To build ball drive, the dog has to really want the ball, so when playing don't give it easily to him. Make him work hard for it and make the ball the ultimate reward. Don't play ball everyday else they get bored of it, but keep teasing him with it until he gets really hyped up for it.

As for swimming, once your dog's ball drive is really high, they will do anything for the ball. So just throw the ball into the water and let him fetch it. My girl right now, would jump into the sea to fetch anything I tell her to, even in a thunderstorm and choppy water, because she's been trained real high with ball drive. But I suggest you start simple with calm water like a lake or swimming pool.


----------



## Findlay (Jan 8, 2015)

What does he love? Sticks? Squeakie toy? Whatever it is, toss it in deeper water, maybe just beyond his comfort zone. He can swim! And once he gets going, he will be retrieving what ever you throw in the water even a ball.
That might even be a good way to create a stronger ball drive.
PS don't toss anything in the water that you would mind losing, at least not until you can trust that he will bring it back : )


----------



## nezzz (Jan 20, 2013)

Findlay said:


> What does he love? Sticks? Squeakie toy? Whatever it is, toss it in deeper water, maybe just beyond his comfort zone. He can swim! And once he gets going, he will be retrieving what ever you throw in the water even a ball.
> That might even be a good way to create a stronger ball drive.
> PS don't toss anything in the water that you would mind losing, at least not until you can trust that he will bring it back : )

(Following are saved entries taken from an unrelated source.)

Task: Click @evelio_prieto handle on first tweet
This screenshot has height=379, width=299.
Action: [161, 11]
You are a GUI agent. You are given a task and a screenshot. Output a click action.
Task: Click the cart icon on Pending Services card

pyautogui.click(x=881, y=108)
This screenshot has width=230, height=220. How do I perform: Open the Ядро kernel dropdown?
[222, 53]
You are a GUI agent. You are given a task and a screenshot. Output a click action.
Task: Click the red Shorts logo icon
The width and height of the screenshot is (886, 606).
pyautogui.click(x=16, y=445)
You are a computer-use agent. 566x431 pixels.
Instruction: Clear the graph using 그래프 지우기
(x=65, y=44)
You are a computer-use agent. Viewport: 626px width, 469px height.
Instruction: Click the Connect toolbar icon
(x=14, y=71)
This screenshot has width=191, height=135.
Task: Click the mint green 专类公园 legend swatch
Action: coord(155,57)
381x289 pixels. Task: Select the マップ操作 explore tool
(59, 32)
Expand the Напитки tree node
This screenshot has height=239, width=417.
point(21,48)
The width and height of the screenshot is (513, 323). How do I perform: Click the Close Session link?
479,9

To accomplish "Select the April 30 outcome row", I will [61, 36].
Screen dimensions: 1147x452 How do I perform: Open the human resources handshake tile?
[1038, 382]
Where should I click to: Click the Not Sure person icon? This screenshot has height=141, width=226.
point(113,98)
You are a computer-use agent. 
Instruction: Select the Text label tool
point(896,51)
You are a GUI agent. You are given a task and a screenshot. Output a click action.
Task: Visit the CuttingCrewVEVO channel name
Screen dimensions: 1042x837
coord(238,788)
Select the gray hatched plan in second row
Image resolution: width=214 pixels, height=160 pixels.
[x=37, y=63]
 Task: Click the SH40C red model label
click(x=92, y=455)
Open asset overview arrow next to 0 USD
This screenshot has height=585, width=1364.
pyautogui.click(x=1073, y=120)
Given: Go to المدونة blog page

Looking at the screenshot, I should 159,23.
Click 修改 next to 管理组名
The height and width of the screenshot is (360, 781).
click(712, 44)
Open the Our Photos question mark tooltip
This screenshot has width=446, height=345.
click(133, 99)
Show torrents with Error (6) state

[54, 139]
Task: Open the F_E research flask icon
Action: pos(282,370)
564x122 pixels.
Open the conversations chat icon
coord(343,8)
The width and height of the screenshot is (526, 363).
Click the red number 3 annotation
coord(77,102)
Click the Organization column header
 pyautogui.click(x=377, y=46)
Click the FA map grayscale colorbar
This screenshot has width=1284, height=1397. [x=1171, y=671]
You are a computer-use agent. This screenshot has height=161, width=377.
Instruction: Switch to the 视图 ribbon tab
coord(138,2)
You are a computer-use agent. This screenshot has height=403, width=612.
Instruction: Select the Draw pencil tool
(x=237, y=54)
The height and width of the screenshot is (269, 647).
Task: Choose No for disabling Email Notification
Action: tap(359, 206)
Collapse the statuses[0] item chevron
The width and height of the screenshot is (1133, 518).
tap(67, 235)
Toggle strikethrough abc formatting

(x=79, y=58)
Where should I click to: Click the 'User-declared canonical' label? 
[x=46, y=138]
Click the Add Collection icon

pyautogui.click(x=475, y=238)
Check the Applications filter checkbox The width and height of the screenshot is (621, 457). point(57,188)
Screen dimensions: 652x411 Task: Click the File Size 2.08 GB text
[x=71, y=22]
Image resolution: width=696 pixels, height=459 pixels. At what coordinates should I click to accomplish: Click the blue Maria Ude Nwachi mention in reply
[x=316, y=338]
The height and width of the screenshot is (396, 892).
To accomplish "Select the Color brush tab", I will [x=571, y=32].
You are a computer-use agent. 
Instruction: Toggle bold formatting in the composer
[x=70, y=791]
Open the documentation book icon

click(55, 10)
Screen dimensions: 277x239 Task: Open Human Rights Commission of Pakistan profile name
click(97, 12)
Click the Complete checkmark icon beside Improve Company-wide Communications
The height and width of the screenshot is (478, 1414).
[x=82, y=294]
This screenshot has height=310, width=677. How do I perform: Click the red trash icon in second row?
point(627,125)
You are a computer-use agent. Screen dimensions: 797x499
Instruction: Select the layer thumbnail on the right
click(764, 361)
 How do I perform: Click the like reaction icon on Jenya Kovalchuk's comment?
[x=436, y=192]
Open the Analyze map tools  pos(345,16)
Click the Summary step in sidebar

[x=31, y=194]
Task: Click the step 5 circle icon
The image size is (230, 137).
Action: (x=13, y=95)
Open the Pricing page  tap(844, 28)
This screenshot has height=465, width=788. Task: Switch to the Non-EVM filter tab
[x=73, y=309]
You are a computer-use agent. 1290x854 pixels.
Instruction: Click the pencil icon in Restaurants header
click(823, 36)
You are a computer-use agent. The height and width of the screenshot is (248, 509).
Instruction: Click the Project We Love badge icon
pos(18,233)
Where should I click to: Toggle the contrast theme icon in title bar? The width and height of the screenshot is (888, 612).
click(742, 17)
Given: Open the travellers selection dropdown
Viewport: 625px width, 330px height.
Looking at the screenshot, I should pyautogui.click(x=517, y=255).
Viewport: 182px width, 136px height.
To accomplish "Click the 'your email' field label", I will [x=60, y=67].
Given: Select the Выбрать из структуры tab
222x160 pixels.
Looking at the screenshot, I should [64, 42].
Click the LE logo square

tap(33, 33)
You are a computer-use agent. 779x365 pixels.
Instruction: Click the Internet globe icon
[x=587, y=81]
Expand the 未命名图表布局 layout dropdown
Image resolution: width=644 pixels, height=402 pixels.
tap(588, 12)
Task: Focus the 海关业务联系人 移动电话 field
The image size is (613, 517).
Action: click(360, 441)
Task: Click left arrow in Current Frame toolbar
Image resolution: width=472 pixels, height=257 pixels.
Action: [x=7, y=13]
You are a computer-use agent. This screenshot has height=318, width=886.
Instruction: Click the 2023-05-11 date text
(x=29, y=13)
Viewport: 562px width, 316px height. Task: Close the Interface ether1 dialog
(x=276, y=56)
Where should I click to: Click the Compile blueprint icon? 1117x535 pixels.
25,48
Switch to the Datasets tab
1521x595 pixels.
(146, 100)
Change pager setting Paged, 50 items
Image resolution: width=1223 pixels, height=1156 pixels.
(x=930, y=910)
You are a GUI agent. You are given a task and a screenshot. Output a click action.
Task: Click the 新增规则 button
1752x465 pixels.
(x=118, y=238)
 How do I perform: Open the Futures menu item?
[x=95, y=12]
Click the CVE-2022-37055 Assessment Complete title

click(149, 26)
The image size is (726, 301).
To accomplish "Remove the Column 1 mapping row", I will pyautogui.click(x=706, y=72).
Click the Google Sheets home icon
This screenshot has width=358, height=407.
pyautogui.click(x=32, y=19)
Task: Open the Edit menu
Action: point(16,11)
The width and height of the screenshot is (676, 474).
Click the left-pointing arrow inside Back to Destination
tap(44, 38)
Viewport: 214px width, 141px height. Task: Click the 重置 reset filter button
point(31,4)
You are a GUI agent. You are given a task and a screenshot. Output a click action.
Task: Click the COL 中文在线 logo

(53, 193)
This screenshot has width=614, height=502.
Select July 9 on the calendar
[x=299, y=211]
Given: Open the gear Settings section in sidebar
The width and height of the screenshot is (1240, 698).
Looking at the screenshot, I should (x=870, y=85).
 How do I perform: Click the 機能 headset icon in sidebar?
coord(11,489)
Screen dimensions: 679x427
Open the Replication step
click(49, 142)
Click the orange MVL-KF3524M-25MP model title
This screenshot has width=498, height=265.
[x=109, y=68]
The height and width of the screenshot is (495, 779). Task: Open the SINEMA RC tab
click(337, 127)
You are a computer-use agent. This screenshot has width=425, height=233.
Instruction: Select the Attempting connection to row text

Oh yes, you need to make sure it floats too. No use throwing in a ball that sinks or they won't pick it up.


----------



## BARBIElovesSAILOR (Aug 11, 2014)

I don't know how to help you but I right now have a dog that has an obsessive compulsive ball and diving disorder! Haha I need to get him into dock jumping ASAP. 

He is sooo obsessed with his toy ball and when I threw it in the pond for him to go fetch, a border collie got the toy first and captain was practically swimming on top of the border collie to get his toy back. He is so obsessed with it!


----------



## jaudlee (Mar 28, 2013)

I appreciate all the replies! I mean he loves squeaky tennis balls but only really cares about anything if another dog or human wants it Haha he's always been that way! This summer I will try and swim in the lake with him for comfort but he just does not seem to care about the ball on his own. Do treats come into play in any of this or should I leave them far far away and out of this?!


----------



## Msmaria (Mar 2, 2013)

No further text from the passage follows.